Those pesky Chinese consumers. If only they would buy more and save less, the global economy would rebalance, according to the economists.
Well, here’s a piece of news: unpaid credit card debt has surged by 126.5% this year, according to the People’s Bank of China. The central banks reckons that by the end of September, 7.43 billion yuan ($1.09 billion) of credit card debt was at least six months overdue.
Mainland banks issued 175 million credit cards in the first nine-months of the year, which suggests that the conventional wisdom that Chinese can’t get access to credit is being rapidly eroded (although there is a long way to go to catch up with the US, where 300 million people share an astonishing 1.5 billion credit cards between them).
Someone is clearly spending. China is, after all, already the world’s largest car market and consumer spending grew by an average of 8% every year in the past decade.
Chinese consumers, despite the lack of a social safety net and despite the high prices they have to pay, are spending. The problem, as Jonathan Anderson argues eloquently in the November edition of the Far Eastern Economic Review, is that the government is selling more than they can buy.

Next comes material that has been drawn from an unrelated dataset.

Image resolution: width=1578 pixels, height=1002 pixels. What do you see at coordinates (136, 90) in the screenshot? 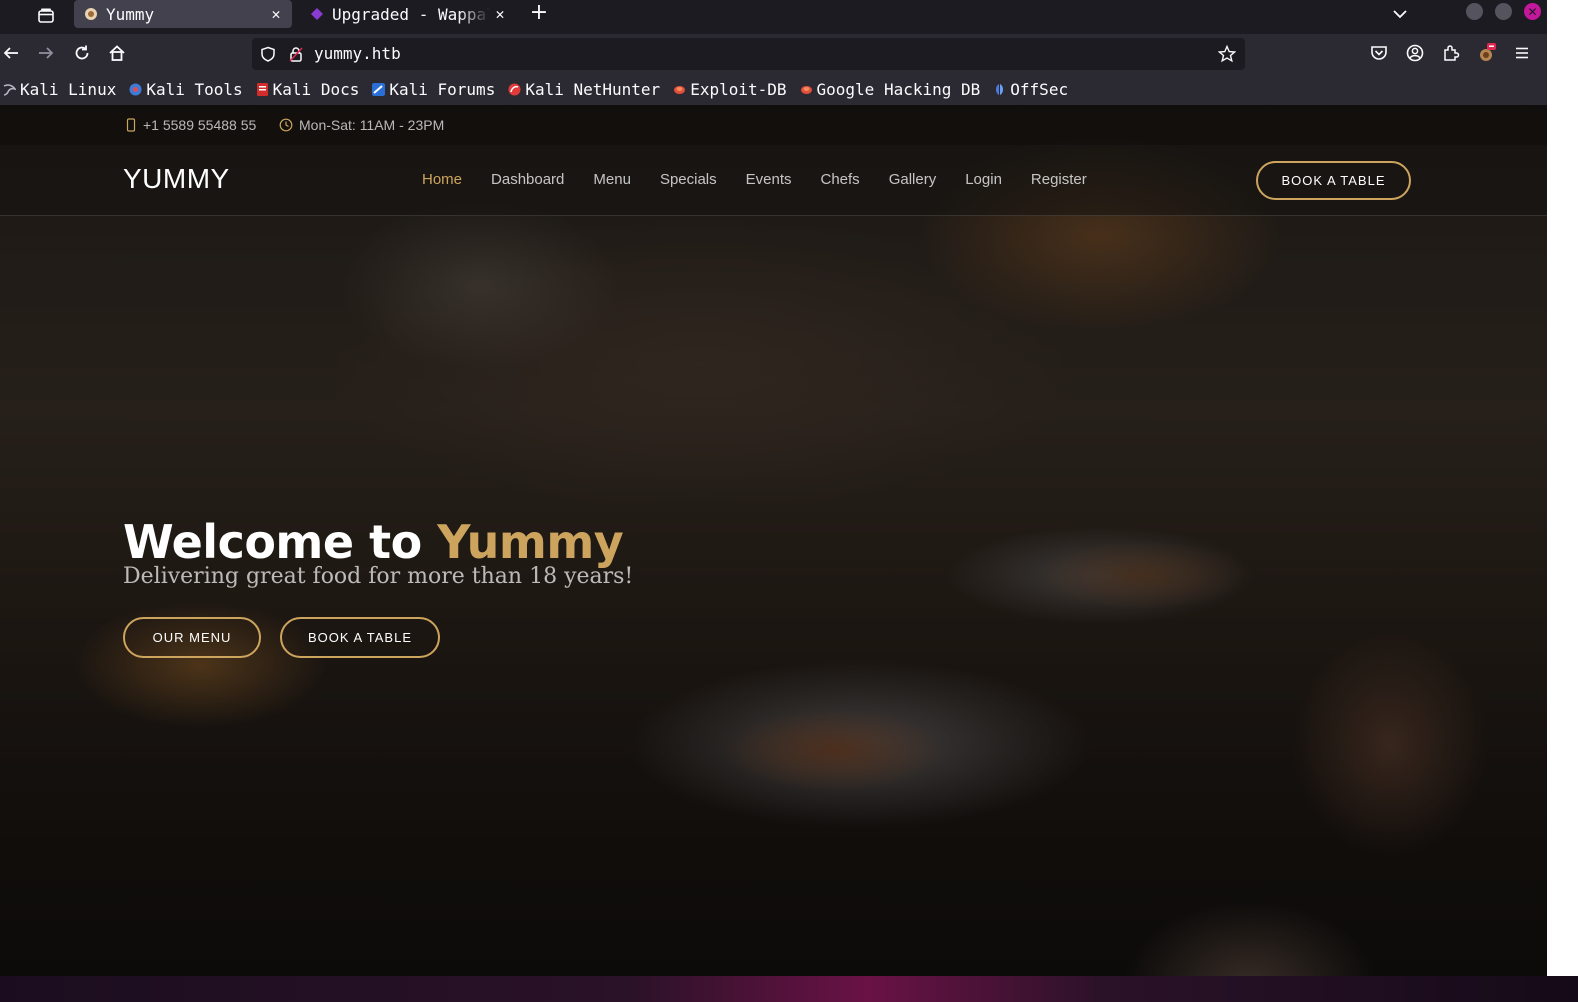
I see `kali-tools-icon` at bounding box center [136, 90].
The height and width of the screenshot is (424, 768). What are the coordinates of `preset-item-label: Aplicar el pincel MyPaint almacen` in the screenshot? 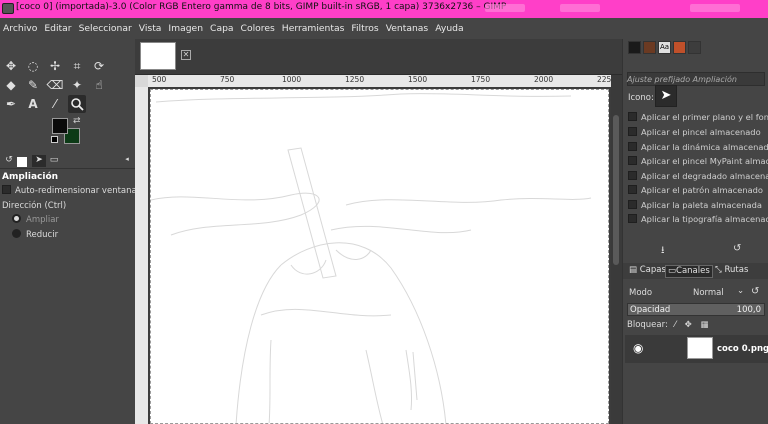 It's located at (704, 161).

China’s huge companies have invested enormous sums in their capacity, building new factories, steel and aluminium plants, and machine tool ventures. They can produce far more than the Chinese consumer can possibly buy and when they ran out of local customers, they turned their sights on the global markets, helping to create the imbalance.
It is not that the Chinese are saving too much, it is that they are producing too much. So while everyone is waiting for the Chinese to start spending more domestically, the emphasis is misplaced.
Instead, China’s giant companies should start turning over their earnings to the government and households in the form of dividends, and exports should be reduced by allowing the yuan to appreciate.
Sadly, that all looks rather unlikely. In the wake of China’s enormous stimulus plan, the policy seems to be increasing capacity yet further.